Reduced swallowing frequency affects secretion management in Parkinson disease (PD). Gum chewing increases saliva flow and swallow frequency. This study uses chewing gum to modify swallow frequency and latency between swallows in patients with PD.


1) Assess the frequency and latency of swallow at baseline (BL), during gum chewing (GC), and post gum chewing (PGC) for participants with PD (stage 2-4) nonsymptomatic for prandial dysphagia; and 2) assess carryover after gum is expectorated.


Twenty participants were studied across 3 tasks, each of 5 minutes in duration: BL, GC, and PGC. Respiratory and laryngeal signals were continuously recorded using PowerLab (version 5.5.5; ADI Instruments, Castle Hill, Australia). Frequency and latency of swallow events were calculated.

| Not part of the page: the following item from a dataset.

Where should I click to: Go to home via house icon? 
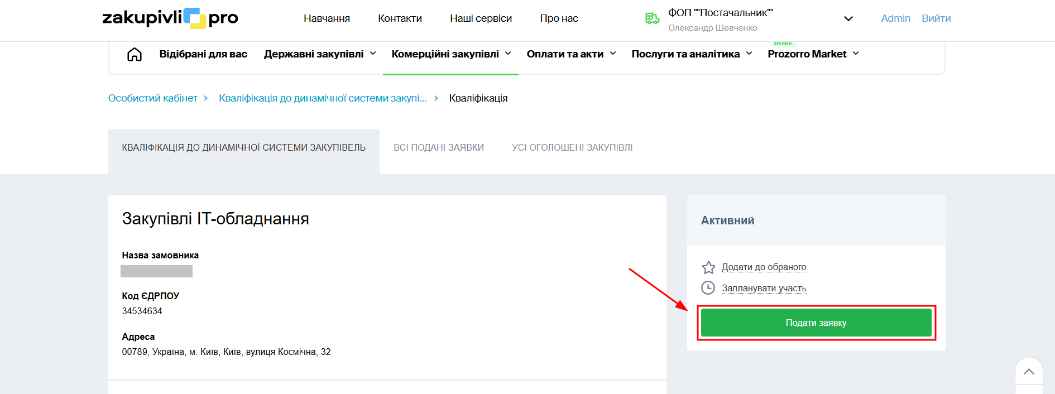click(x=135, y=54)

Differences (analysis of variance) are reported for frequency (p < 0.000001) and latency (p < 0.000001). Swallow frequency (mean +/- SD) increased during GC (14.95 +/- 3.02) compared with BL (3.1 +/- 2.85) and PGC (7.0 +/- 2.57). Latency in seconds (mean +/- SD) decreased during GC (24.1 +/- 4.174) and increased with BL (131.8 +/- 59.52) and PGC (mean = 60.74 +/- 25.25). Intertask comparisons (t test) found differences in swallow frequency and latency between tasks: BL vs GC (p < 0.0001, p < 0.0001), BL vs PGC (p < 0.0011, p < 0.0009), and GC vs PGC (p < 0.0001, p < 0.0002), respectively. Post hoc analysis showed carryover to 5.317 minutes.


Modifying sensorimotor input by chewing gum alters frequency and latency of swallowing and may be an effective strategy for secretion management in Parkinson disease.


This study provides Class III evidence that chewing gum increases swallow frequency and decreases latency of swallowing in an experiment in patients with stage 2 to 4 Parkinson disease who are nonsymptomatic for significant prandial dysphagia.